This New Facility Cost $12 Million And It’s All Designed To Stop Rampant Avocado Theft
So avocado theft is one of the reasons that our beloved aguacate has been getting more and more expensive. According to Mexican authorities, the industry loses more than 12 tons of avocados to theft each day! That’s a lot of missed guacamole potential.
So together with the USDA, one Mexican group is creating a new facility and identifying new shipping routes to help cut these losses which are spiraling out of control.
Avocado growers have teamed up to build a facility that helps prevent theft.
The absolutely depressing rise in avocado prices has left many of us nearly penniless but our problems pale in comparison to those being faced by the agricultural industry in Mexico.
Each and every day nearly 12 tons of avocados are stolen between the orchards and packing plants.
Between 2017 and 2019, Mexico reported 440 avocado theft investigations, and because Mexican-grown avocados made up 78 percent of the U.S. market last year, this spells trouble Stateside as well. Producers lose an average of four truckloads of avocados per day because of organized crime intervention. The majority of Mexican avocados that make their way to the U.S. come from the state of Michoacan, in a city called Uruapan, which accounts for 92 percent of Mexico’s avocado production last year,
I mean, apparently, avocado theft is a legit thing.
And we’re not talking about shoving that $1.99 avocado in your pocket at the supermarket or “forgetting to pay” for a few that may have fallen into your purse.
Back in 2017, three men in California were arrested on suspicion of grand theft of avocados after the disappearance of $300,000 worth of the creamy fruit.
Police believe the men were stealing and selling avocados to unsuspecting customers for at least several months.
The new $12 million facility is meant to finally address the issue of widespread theft.

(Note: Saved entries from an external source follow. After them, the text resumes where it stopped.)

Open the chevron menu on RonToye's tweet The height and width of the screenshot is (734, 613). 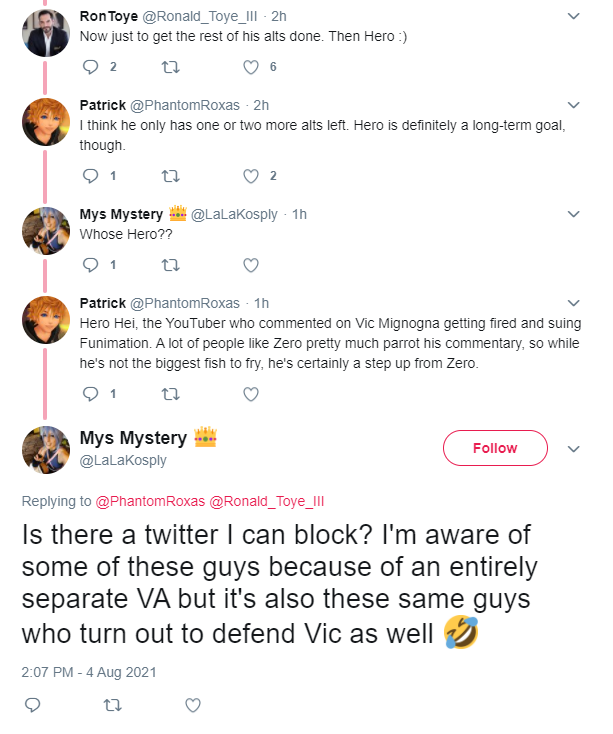tap(574, 16)
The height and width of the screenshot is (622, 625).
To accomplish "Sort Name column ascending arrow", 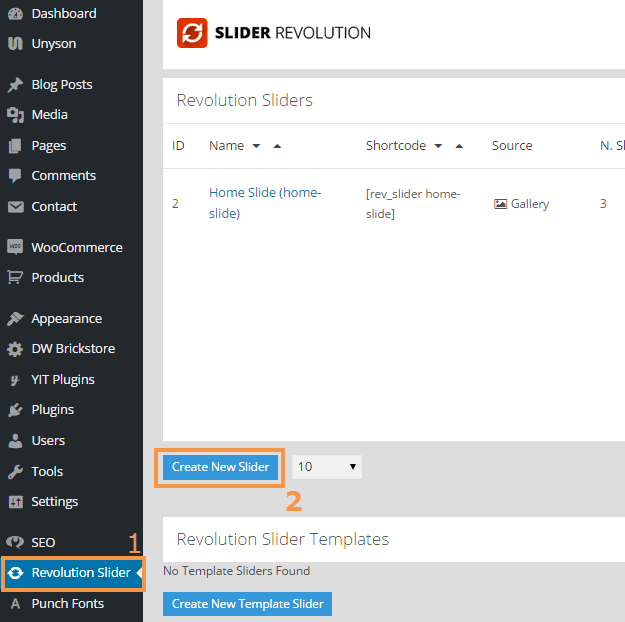I will coord(277,146).
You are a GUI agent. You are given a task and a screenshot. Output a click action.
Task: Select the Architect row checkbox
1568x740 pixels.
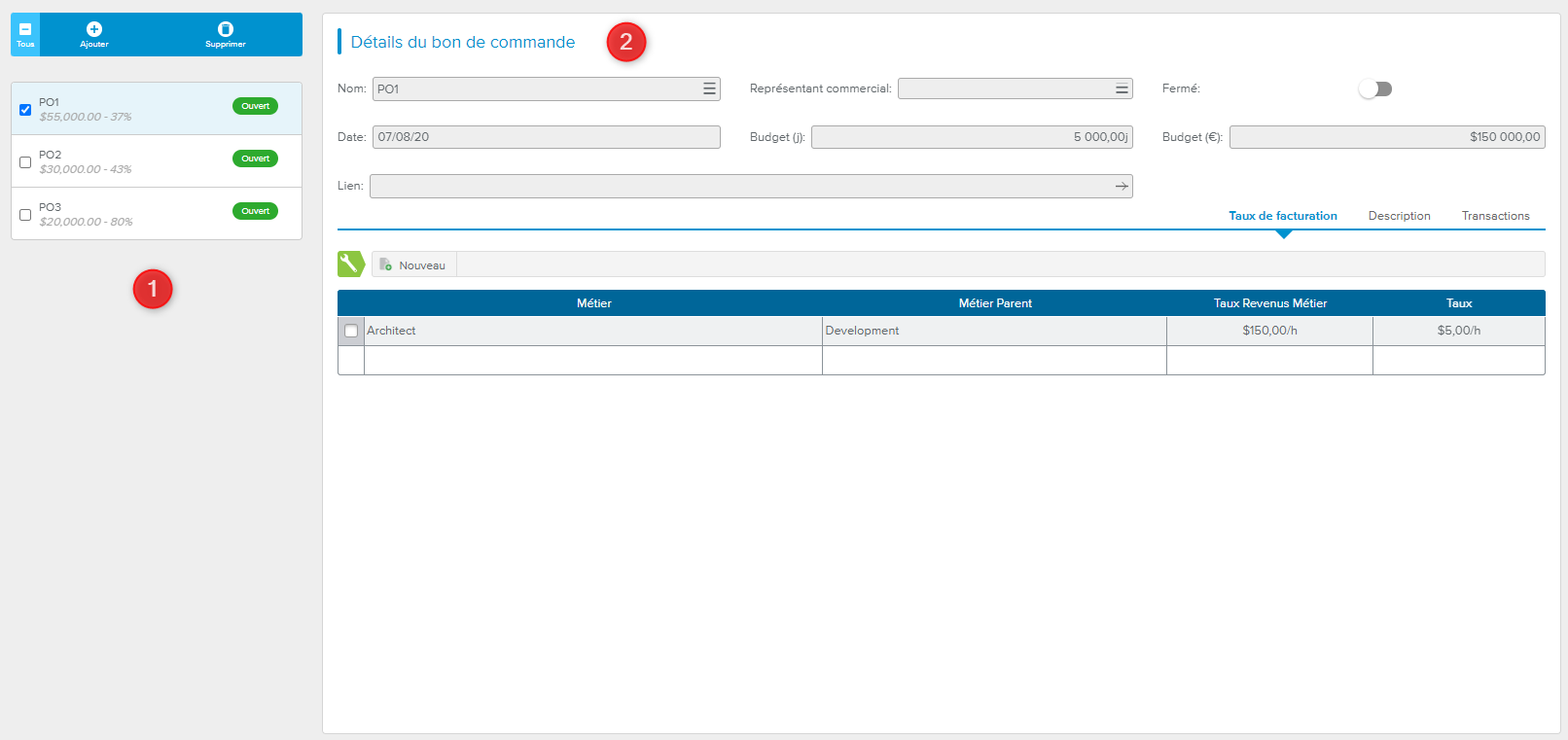coord(351,331)
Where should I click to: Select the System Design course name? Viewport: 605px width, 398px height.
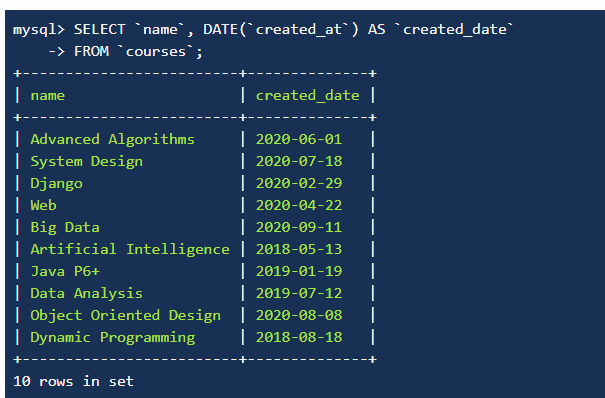[86, 162]
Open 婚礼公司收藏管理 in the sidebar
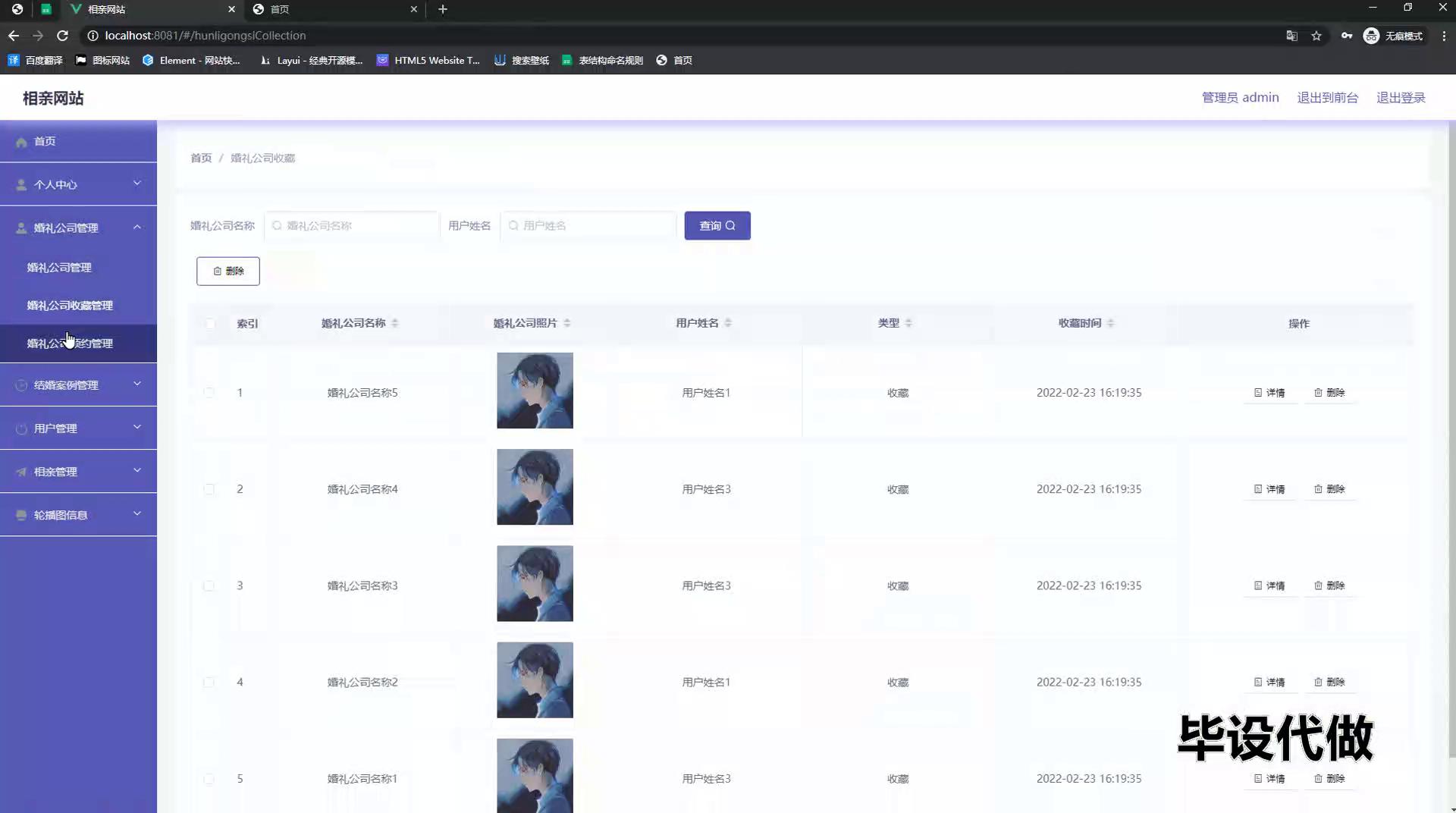 coord(70,306)
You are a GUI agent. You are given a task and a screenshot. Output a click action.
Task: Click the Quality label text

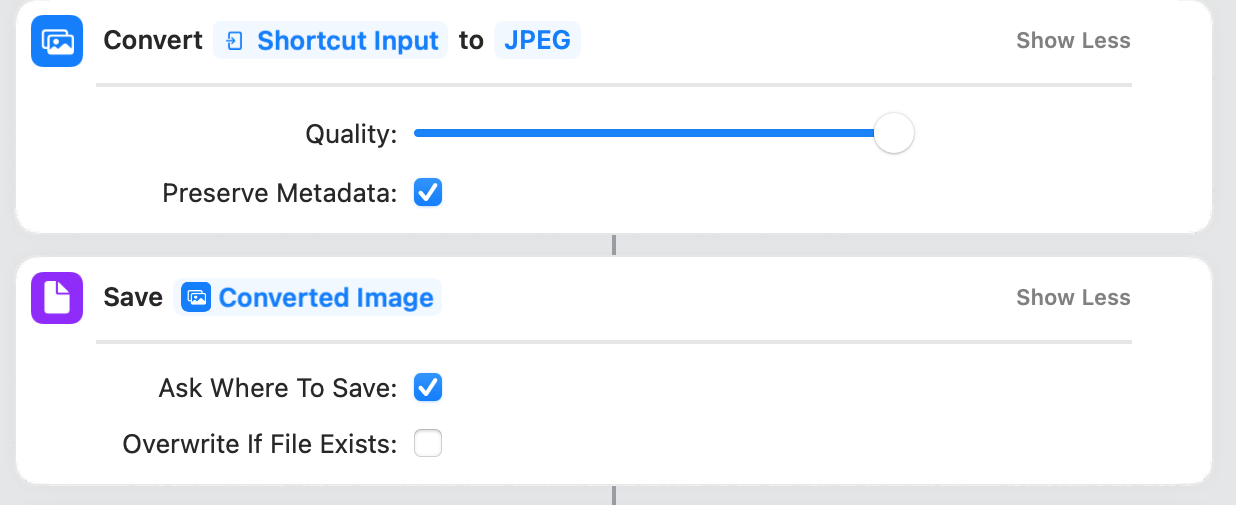point(351,134)
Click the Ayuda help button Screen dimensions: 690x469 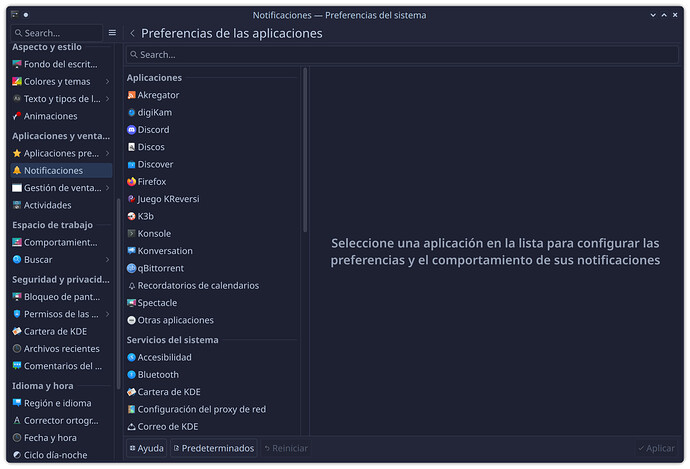click(x=145, y=449)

A new $12 million facility will be built; a venture between the Association of Export Producers and Packers of Avocado from Mexico (APEAM), the Mexican Department of Agriculture and Agrarian Development (SADER), and also house the local offices for the U.S. Department of Agriculture (USDA).
Casa APEAM, as the facility is called, will also be part of Mexican officials new strategy to find safer export routes for avocados out of Mexico.
Silvano Aureoles, the governor of Michoacán, said he is working with avocado producers to plot new trucking routes to avoid the theft of trucks and merchandise. Part of these new actions could be exporting the avocados from the Port of Lázaro Cárdenas instead of the Port of Manzanillo, putting surveillance cameras on the road to Lázaro Cárdenas and increasing surveillance of truck shipments out of Michoacán.
And this news couldn’t come soon enough because prices for avocados continue to skyrocket!
Avocado prices have been soaring recently, with a recent report revealing that the national price of Hass avocados has risen by 93 cents since last year.
On the wholesale side (think restaurants, markets), last year a 25-pound box cost $37 but that price has risen to $89 in 2019. That’s a huge and unfortunate increase for lovers of aguacate.